Naturally, it would have to be properly balanced, but introducing penalties to shot percentages – and possibly even dribbling fatigue for ball-hogging – might encourage gamers to play less selfishly. Of course, the current Hot/Cold system isn’t much of a deterrent to anyone willing to toss up threes out of a triple-team, but it’s a start. The other idea I’d bring across from The One in NBA Live is higher physical attributes. As it stands, it doesn’t make sense that 19 to 21 year old rookie MyPLAYERs have low athletic ratings, when their athleticism should be at its peak. Give us all the athleticism our build allows, and just have us grind to improve our skills to compete.
Matchmaking is also a must, and there needs to be separate casual and competitive settings. Team Pro-Am games need to allow a minimum of three users in 5v5 games, as in NBA 2K16-18. Additional settings can always cater to gamers who would prefer not to play games with AI players. Assemble Rec squads according to a combination of Overall Rating, experience/MyREP, Teammate Grade, position, win percentage, and perhaps a sportsmanship rating that’s affected by criteria such as quitting matches (including dashboarding, if possible). The Teammate Grade could be tougher on ball-hogging and bad shot selection, with increasing penalties for repetitive instances.
There also needs to be good gameplay balance, a fair meta game, no broken or OP builds, and solid mechanics. It’s telling that the NBA 2K League restricts the builds that its participants can choose from, in an effort to present more entertaining virtual basketball. Honestly, it still doesn’t result in a very good product, with a rather tame fight being one of the most entertaining things to come out of the League since its inception. The bottom line is that The Rec, The Playground, and team Pro-Am, all need to avoid cultivating toxic attitudes and styles of play. In short, they must aim to offer the best online basketball experience possible, for as many gamers as possible.

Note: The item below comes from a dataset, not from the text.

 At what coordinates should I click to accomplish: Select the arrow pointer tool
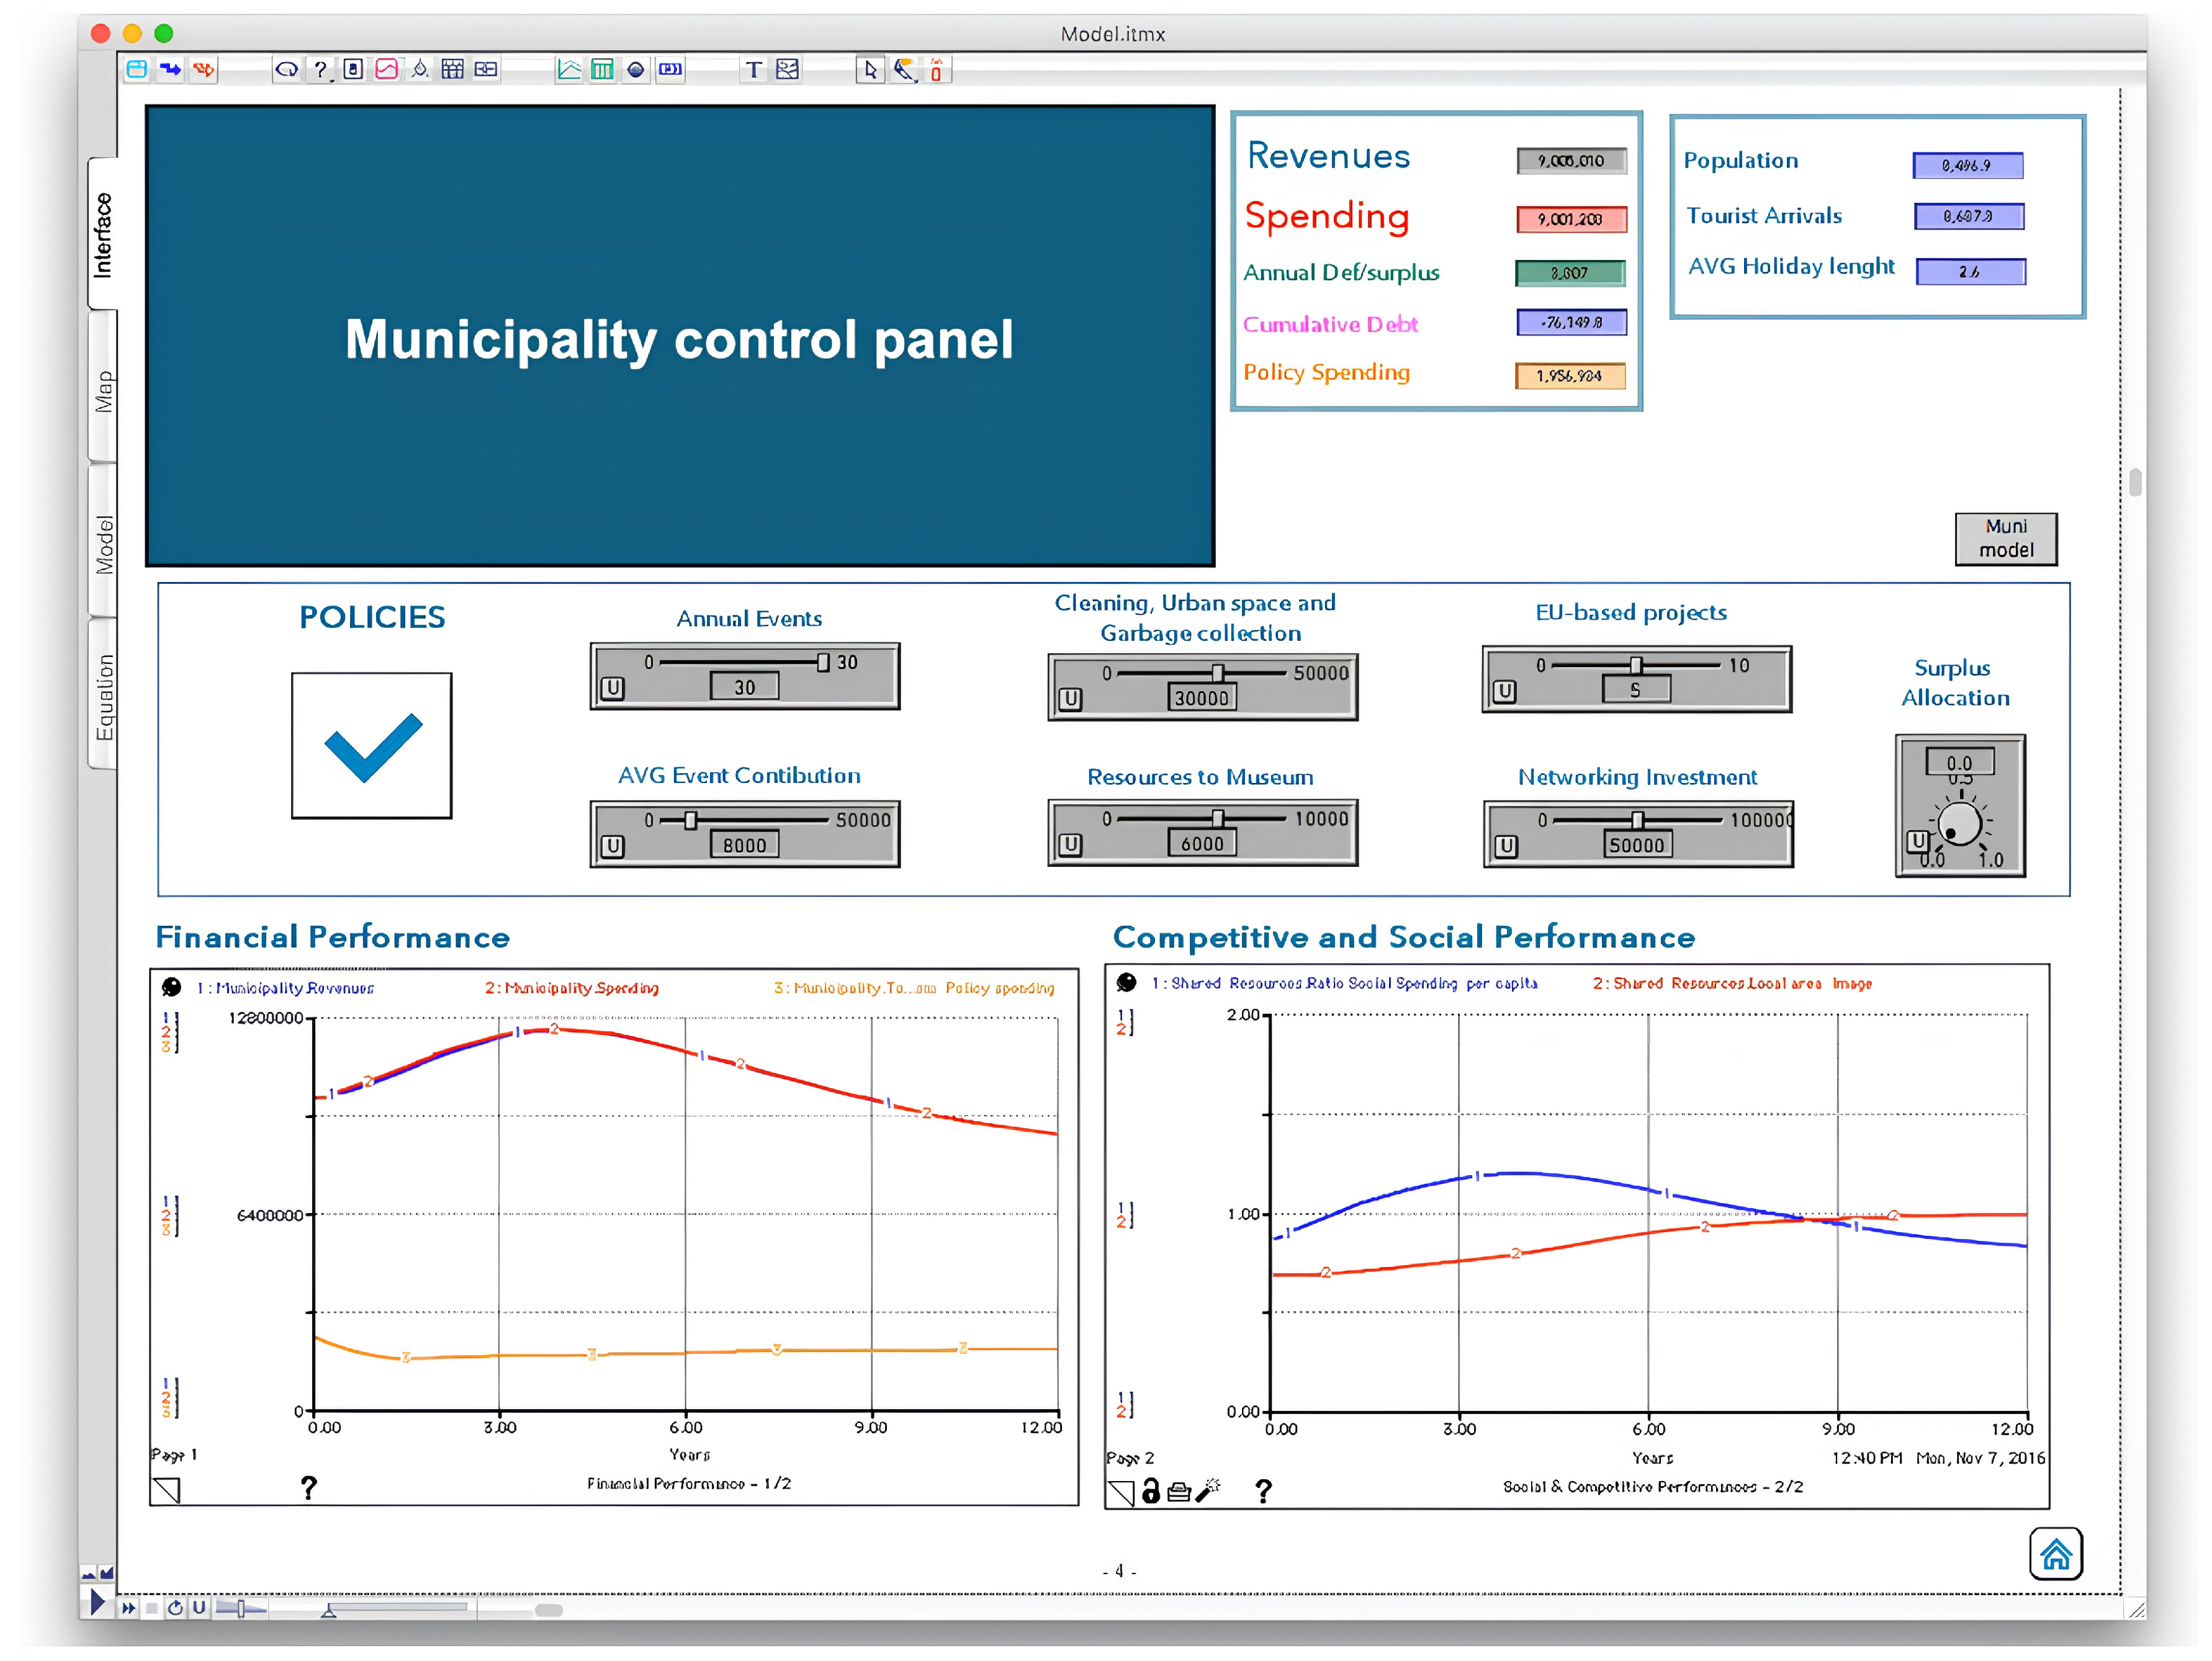pyautogui.click(x=870, y=69)
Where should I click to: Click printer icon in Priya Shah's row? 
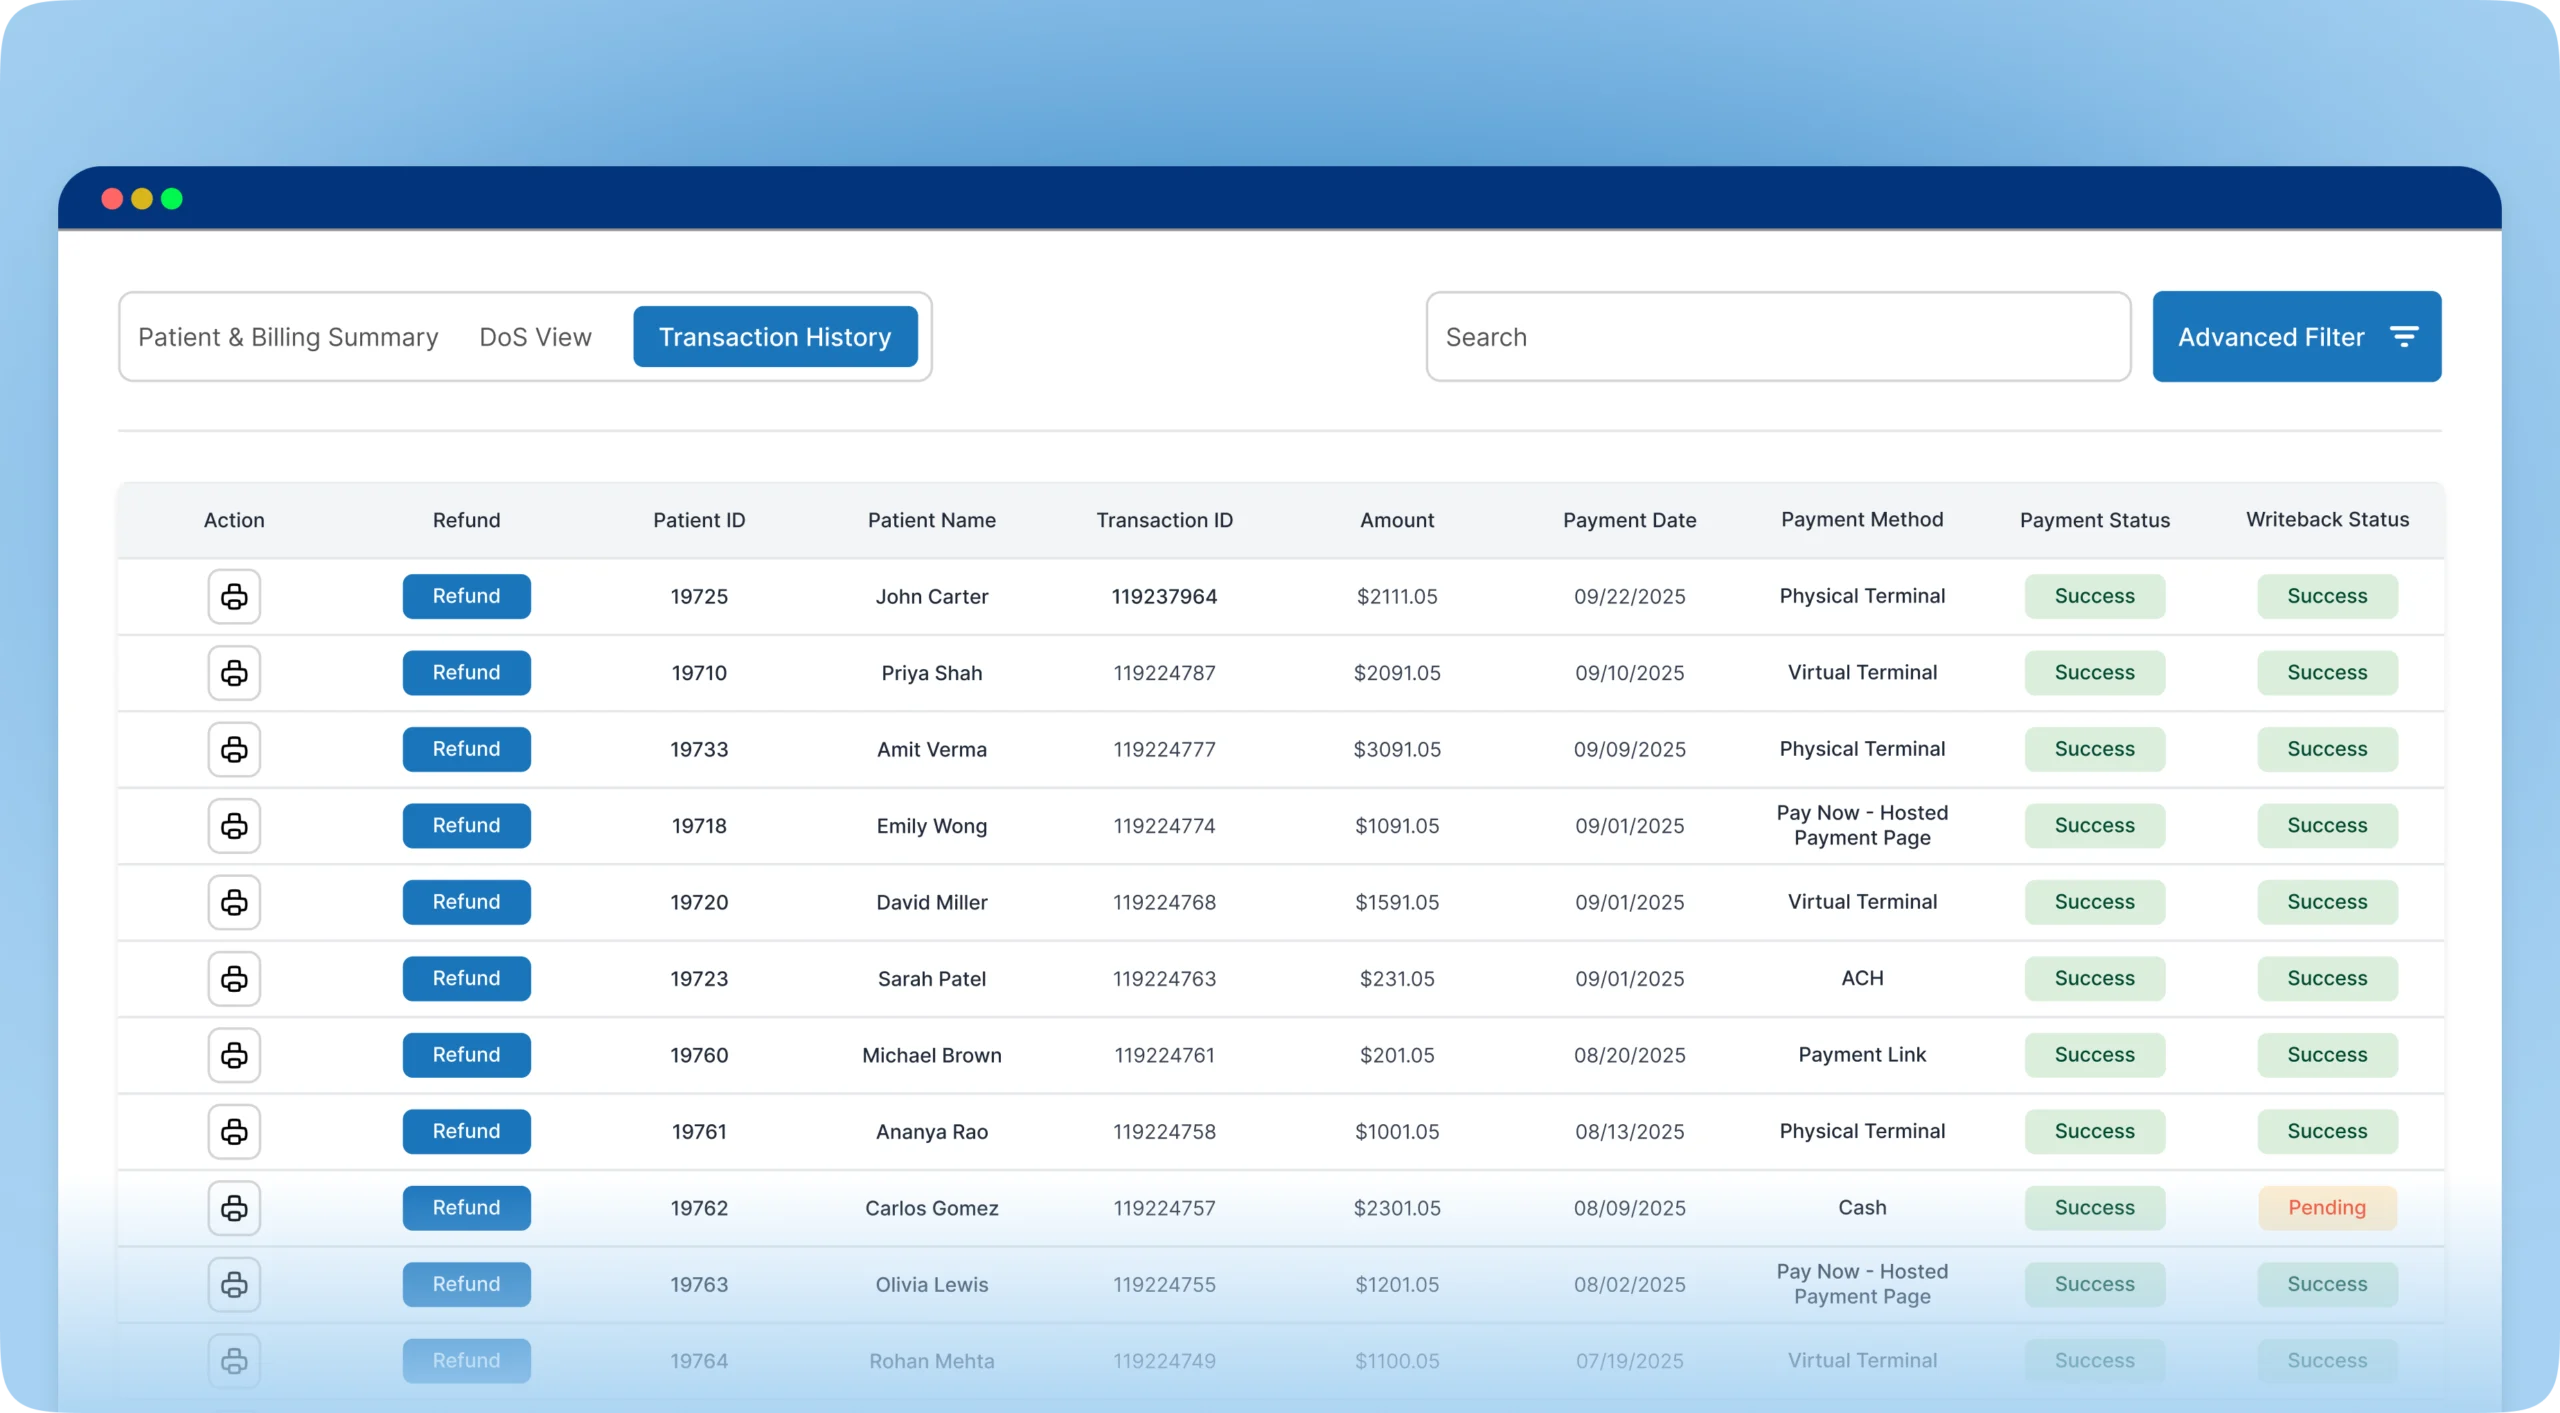pos(234,673)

Of course the rest is up to us, because as a community, we share in the blame with 2K. Yes, there are things the game could be doing to make The Rec and online play much better, and they should be done. However, we also need to develop better attitudes towards online team play. It’ll help if the game rewards unselfish play and penalises toxic behaviour, but we also need to demonstrate an interest in having a better online scene. As it stands, the scene could still be better than it is right now, if only we were committed to it. It’s going to take a change in culture, on top of much-needed additions and fixes, to lift The Rec and online play from its sorrowful state.